What this task involves
In full and without alteration, reproduce every record.

(Record set)

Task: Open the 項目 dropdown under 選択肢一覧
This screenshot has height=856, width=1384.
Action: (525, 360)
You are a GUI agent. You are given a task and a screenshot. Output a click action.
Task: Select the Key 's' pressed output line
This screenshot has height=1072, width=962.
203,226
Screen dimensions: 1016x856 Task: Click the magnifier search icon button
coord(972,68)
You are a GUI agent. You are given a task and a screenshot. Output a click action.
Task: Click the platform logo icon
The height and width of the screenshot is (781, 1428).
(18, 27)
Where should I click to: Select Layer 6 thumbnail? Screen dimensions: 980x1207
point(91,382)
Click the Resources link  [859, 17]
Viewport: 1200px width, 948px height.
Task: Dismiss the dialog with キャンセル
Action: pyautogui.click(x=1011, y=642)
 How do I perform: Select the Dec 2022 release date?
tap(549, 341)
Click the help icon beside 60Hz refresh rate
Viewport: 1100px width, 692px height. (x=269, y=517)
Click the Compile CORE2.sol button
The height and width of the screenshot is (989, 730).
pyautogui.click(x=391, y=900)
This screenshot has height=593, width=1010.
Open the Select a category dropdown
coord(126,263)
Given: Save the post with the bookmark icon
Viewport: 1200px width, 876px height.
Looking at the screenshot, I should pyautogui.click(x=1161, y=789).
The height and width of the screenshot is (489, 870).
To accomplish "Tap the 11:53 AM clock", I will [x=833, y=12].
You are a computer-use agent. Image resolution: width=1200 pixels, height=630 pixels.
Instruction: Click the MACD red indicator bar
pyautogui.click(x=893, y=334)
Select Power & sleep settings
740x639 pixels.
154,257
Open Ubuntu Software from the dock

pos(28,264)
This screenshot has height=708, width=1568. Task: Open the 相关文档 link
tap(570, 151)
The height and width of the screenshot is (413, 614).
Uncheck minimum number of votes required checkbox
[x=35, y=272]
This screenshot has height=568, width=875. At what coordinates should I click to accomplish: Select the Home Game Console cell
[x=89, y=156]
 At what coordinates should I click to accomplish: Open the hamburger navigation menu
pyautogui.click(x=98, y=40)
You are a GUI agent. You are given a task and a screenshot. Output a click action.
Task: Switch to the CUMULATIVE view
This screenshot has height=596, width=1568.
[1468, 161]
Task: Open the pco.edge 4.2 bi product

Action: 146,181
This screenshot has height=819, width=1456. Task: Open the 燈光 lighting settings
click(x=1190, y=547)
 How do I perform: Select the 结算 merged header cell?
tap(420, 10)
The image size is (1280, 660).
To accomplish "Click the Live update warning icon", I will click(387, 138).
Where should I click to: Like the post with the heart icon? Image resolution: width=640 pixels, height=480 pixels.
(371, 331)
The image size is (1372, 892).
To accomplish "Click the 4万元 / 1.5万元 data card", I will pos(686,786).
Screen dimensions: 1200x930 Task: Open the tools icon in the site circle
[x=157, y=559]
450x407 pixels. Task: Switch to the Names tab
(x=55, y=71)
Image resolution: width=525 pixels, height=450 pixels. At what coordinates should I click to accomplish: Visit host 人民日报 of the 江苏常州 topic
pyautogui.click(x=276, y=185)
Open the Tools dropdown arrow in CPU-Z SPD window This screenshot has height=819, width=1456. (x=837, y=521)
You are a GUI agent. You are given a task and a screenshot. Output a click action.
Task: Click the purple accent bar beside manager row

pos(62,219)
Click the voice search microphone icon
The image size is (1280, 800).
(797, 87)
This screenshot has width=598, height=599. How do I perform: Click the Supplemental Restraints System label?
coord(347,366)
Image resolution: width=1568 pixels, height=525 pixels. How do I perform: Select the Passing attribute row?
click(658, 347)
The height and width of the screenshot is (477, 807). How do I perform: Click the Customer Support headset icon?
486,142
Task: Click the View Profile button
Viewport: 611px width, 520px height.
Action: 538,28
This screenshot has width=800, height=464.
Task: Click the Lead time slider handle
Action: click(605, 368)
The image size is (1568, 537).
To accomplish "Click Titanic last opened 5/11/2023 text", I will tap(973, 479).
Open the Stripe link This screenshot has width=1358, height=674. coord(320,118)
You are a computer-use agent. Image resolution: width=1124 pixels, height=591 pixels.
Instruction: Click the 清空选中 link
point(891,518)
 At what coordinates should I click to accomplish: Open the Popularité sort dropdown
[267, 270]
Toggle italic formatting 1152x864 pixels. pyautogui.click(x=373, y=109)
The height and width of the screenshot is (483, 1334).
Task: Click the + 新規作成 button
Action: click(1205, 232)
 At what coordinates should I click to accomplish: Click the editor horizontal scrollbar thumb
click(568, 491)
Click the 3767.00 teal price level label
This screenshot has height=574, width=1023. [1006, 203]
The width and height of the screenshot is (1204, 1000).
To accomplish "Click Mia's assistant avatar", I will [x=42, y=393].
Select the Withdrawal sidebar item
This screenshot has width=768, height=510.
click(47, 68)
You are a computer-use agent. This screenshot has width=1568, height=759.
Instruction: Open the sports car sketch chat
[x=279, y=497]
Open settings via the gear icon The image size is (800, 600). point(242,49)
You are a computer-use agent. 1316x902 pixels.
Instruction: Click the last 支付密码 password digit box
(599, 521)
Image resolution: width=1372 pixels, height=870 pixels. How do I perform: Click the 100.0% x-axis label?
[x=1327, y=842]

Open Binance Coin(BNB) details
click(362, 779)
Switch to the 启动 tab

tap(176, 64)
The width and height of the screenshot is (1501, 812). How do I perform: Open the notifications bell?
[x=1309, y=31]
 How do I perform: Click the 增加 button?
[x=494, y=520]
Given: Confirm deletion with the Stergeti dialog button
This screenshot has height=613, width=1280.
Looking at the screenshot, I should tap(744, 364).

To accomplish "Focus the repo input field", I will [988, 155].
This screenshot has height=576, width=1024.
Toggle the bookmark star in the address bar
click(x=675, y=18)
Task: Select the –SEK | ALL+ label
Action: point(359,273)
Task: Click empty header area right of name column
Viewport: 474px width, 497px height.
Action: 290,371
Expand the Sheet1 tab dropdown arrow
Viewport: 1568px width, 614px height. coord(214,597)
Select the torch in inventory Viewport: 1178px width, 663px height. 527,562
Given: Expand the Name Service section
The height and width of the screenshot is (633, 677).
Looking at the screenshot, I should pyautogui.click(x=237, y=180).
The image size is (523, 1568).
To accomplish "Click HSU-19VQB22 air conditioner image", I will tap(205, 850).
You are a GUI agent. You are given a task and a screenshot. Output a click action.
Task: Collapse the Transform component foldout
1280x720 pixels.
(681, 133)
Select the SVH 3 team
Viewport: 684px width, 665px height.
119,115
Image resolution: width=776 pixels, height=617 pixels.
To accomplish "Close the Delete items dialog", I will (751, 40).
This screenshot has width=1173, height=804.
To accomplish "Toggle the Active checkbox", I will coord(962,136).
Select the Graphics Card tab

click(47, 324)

(End Record set)

Exercise response
Task: Open the 項目 dropdown under 選択肢一覧
This screenshot has height=856, width=1384.
Action: (525, 360)
You are a GUI agent. You are given a task and a screenshot. Output a click action.
Task: Select the Key 's' pressed output line
This screenshot has height=1072, width=962.
203,226
Screen dimensions: 1016x856 Task: Click the magnifier search icon button
coord(972,68)
You are a GUI agent. You are given a task and a screenshot. Output a click action.
Task: Click the platform logo icon
The height and width of the screenshot is (781, 1428).
(18, 27)
Where should I click to: Select Layer 6 thumbnail? Screen dimensions: 980x1207
point(91,382)
Click the Resources link  [859, 17]
Viewport: 1200px width, 948px height.
Task: Dismiss the dialog with キャンセル
Action: pyautogui.click(x=1011, y=642)
 How do I perform: Select the Dec 2022 release date?
tap(549, 341)
Click the help icon beside 60Hz refresh rate
Viewport: 1100px width, 692px height. (x=269, y=517)
Click the Compile CORE2.sol button
The height and width of the screenshot is (989, 730).
pyautogui.click(x=391, y=900)
This screenshot has height=593, width=1010.
Open the Select a category dropdown
coord(126,263)
Given: Save the post with the bookmark icon
Viewport: 1200px width, 876px height.
Looking at the screenshot, I should pyautogui.click(x=1161, y=789).
The height and width of the screenshot is (489, 870).
To accomplish "Tap the 11:53 AM clock", I will [x=833, y=12].
You are a computer-use agent. Image resolution: width=1200 pixels, height=630 pixels.
Instruction: Click the MACD red indicator bar
pyautogui.click(x=893, y=334)
Select Power & sleep settings
740x639 pixels.
154,257
Open Ubuntu Software from the dock

pos(28,264)
This screenshot has height=708, width=1568. Task: Open the 相关文档 link
tap(570, 151)
The height and width of the screenshot is (413, 614).
Uncheck minimum number of votes required checkbox
[x=35, y=272]
This screenshot has height=568, width=875. At what coordinates should I click to accomplish: Select the Home Game Console cell
[x=89, y=156]
 At what coordinates should I click to accomplish: Open the hamburger navigation menu
pyautogui.click(x=98, y=40)
You are a GUI agent. You are given a task and a screenshot. Output a click action.
Task: Switch to the CUMULATIVE view
This screenshot has height=596, width=1568.
[1468, 161]
Task: Open the pco.edge 4.2 bi product

Action: 146,181
This screenshot has height=819, width=1456. Task: Open the 燈光 lighting settings
click(x=1190, y=547)
 How do I perform: Select the 结算 merged header cell?
tap(420, 10)
The image size is (1280, 660).
To accomplish "Click the Live update warning icon", I will click(387, 138).
Where should I click to: Like the post with the heart icon? Image resolution: width=640 pixels, height=480 pixels.
(371, 331)
The image size is (1372, 892).
To accomplish "Click the 4万元 / 1.5万元 data card", I will pos(686,786).
Screen dimensions: 1200x930 Task: Open the tools icon in the site circle
[x=157, y=559]
450x407 pixels. Task: Switch to the Names tab
(x=55, y=71)
Image resolution: width=525 pixels, height=450 pixels. At what coordinates should I click to accomplish: Visit host 人民日报 of the 江苏常州 topic
pyautogui.click(x=276, y=185)
Open the Tools dropdown arrow in CPU-Z SPD window This screenshot has height=819, width=1456. (x=837, y=521)
You are a GUI agent. You are given a task and a screenshot. Output a click action.
Task: Click the purple accent bar beside manager row

pos(62,219)
Click the voice search microphone icon
The image size is (1280, 800).
(797, 87)
This screenshot has width=598, height=599. How do I perform: Click the Supplemental Restraints System label?
coord(347,366)
Image resolution: width=1568 pixels, height=525 pixels. How do I perform: Select the Passing attribute row?
click(658, 347)
The height and width of the screenshot is (477, 807). How do I perform: Click the Customer Support headset icon?
486,142
Task: Click the View Profile button
Viewport: 611px width, 520px height.
Action: 538,28
This screenshot has width=800, height=464.
Task: Click the Lead time slider handle
Action: click(605, 368)
The image size is (1568, 537).
To accomplish "Click Titanic last opened 5/11/2023 text", I will tap(973, 479).
Open the Stripe link This screenshot has width=1358, height=674. coord(320,118)
You are a computer-use agent. Image resolution: width=1124 pixels, height=591 pixels.
Instruction: Click the 清空选中 link
point(891,518)
 At what coordinates should I click to accomplish: Open the Popularité sort dropdown
[267, 270]
Toggle italic formatting 1152x864 pixels. pyautogui.click(x=373, y=109)
The height and width of the screenshot is (483, 1334).
Task: Click the + 新規作成 button
Action: click(1205, 232)
 At what coordinates should I click to accomplish: Click the editor horizontal scrollbar thumb
click(568, 491)
Click the 3767.00 teal price level label
This screenshot has height=574, width=1023. [1006, 203]
The width and height of the screenshot is (1204, 1000).
To accomplish "Click Mia's assistant avatar", I will [x=42, y=393].
Select the Withdrawal sidebar item
This screenshot has width=768, height=510.
click(47, 68)
You are a computer-use agent. This screenshot has width=1568, height=759.
Instruction: Open the sports car sketch chat
[x=279, y=497]
Open settings via the gear icon The image size is (800, 600). point(242,49)
You are a computer-use agent. 1316x902 pixels.
Instruction: Click the last 支付密码 password digit box
(599, 521)
Image resolution: width=1372 pixels, height=870 pixels. How do I perform: Click the 100.0% x-axis label?
[x=1327, y=842]

Open Binance Coin(BNB) details
click(362, 779)
Switch to the 启动 tab

tap(176, 64)
The width and height of the screenshot is (1501, 812). How do I perform: Open the notifications bell?
[x=1309, y=31]
 How do I perform: Click the 增加 button?
[x=494, y=520]
Given: Confirm deletion with the Stergeti dialog button
This screenshot has height=613, width=1280.
Looking at the screenshot, I should tap(744, 364).

To accomplish "Focus the repo input field", I will [988, 155].
This screenshot has height=576, width=1024.
Toggle the bookmark star in the address bar
click(x=675, y=18)
Task: Select the –SEK | ALL+ label
Action: point(359,273)
Task: Click empty header area right of name column
Viewport: 474px width, 497px height.
Action: 290,371
Expand the Sheet1 tab dropdown arrow
Viewport: 1568px width, 614px height. coord(214,597)
Select the torch in inventory Viewport: 1178px width, 663px height. 527,562
Given: Expand the Name Service section
The height and width of the screenshot is (633, 677).
Looking at the screenshot, I should pyautogui.click(x=237, y=180).
The image size is (523, 1568).
To accomplish "Click HSU-19VQB22 air conditioner image", I will tap(205, 850).
You are a GUI agent. You are given a task and a screenshot. Output a click action.
Task: Collapse the Transform component foldout
1280x720 pixels.
(681, 133)
Select the SVH 3 team
Viewport: 684px width, 665px height.
119,115
Image resolution: width=776 pixels, height=617 pixels.
To accomplish "Close the Delete items dialog", I will (751, 40).
This screenshot has width=1173, height=804.
To accomplish "Toggle the Active checkbox", I will coord(962,136).
Select the Graphics Card tab

click(47, 324)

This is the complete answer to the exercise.